Perhaps we should be asking whether the question the authors asked—
Could Selenium Supplementation Prevent COVID-19?—is even a reasonable question. It does not adequately reflect our understanding of the effect of selenium on viruses. On the assumption that Ambra et al. mean COVID-19
infection in their title, we acknowledge that selenium supplementation does not have a sufficient direct antiviral effect to prevent infection, but tends to act by decreasing the harmful effects of the virus on the host. So it does not necessarily
prevent infection but rather decreases the severity and mortality resulting from the infection.

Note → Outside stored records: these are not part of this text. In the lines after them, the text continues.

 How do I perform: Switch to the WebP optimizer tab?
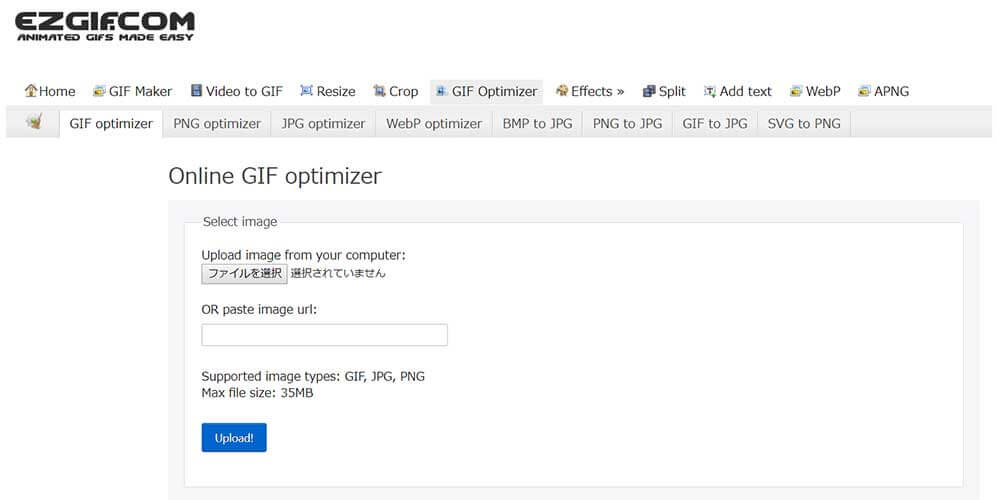pyautogui.click(x=434, y=124)
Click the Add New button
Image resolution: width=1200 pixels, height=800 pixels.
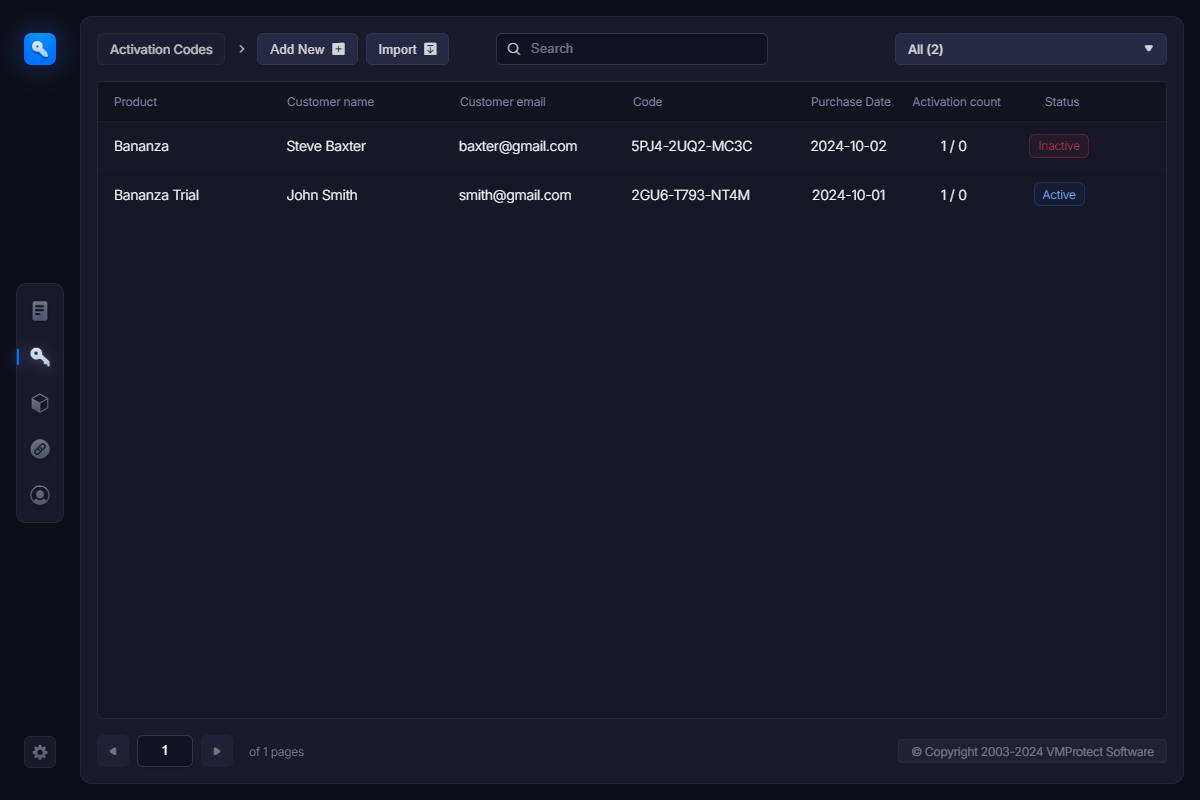[307, 49]
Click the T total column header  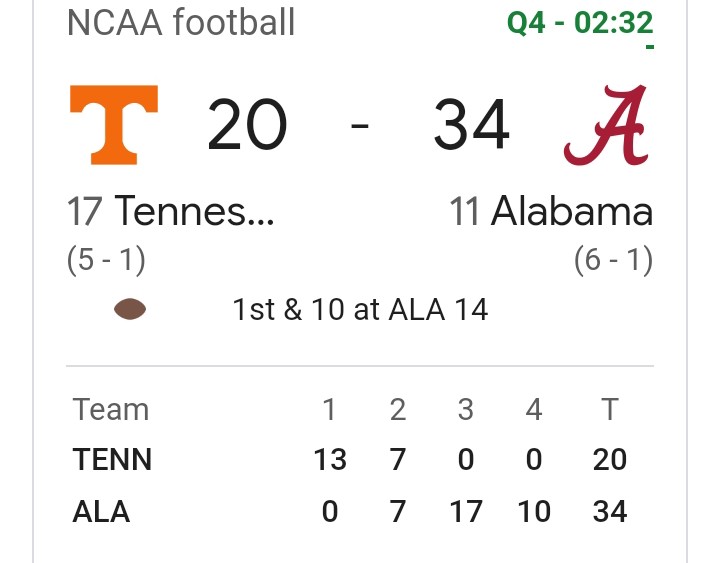(610, 409)
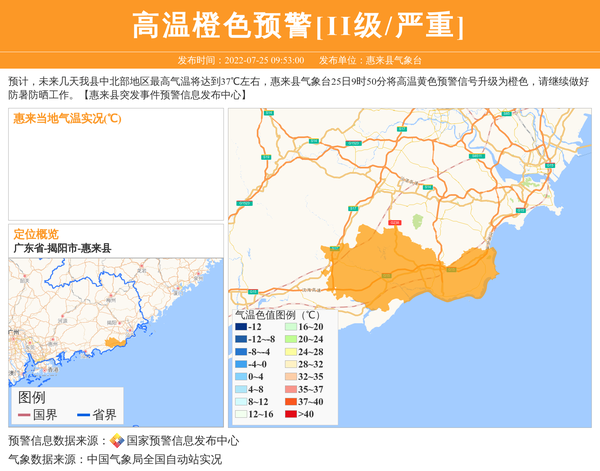Select the 24~28 yellow legend swatch
The image size is (600, 471).
[290, 352]
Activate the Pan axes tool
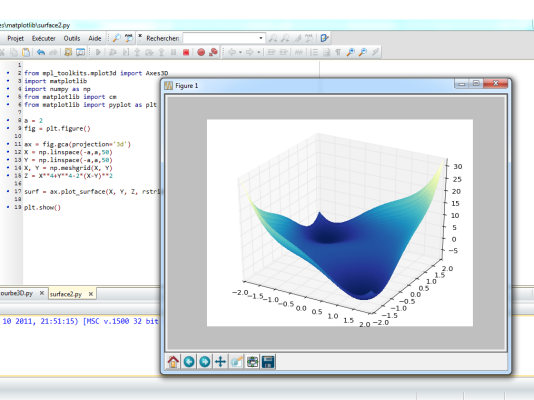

The expectation that selenium must have antiviral and preventive effects risks throwing out the baby with the bath water, because it does not place sufficient value upon virus–host interaction as the cause of pathogenic effects. In that regard, it is important to put the clinical correlations between dietary selenium status and COVID-19 outcomes in the context of evidence regarding the effects of SARS-CoV-2 infection on host selenoprotein status and mechanisms, which include disruption to the biosynthesis and endogenous levels of certain selenoproteins in the host [
8,
9,
10]. Such results suggest that the importance of Se in COVID-19 is not due simply to effects on overall selenoprotein expression, but that the virus is targeting the unique biochemistry of specific selenoproteins, independently of the dietary hierarchy. This highlights the urgency of continued investigation into the roles of selenium in COVID-19 and the irresponsibility of a cavalier dismissal of the evidence for its importance.
We have commented on this review because it purports to assess the whole area of selenium and COVID-19 and because not to do so would allow readers to maintain a misunderstanding of the validity of much of the original, robust data provided by the current authors.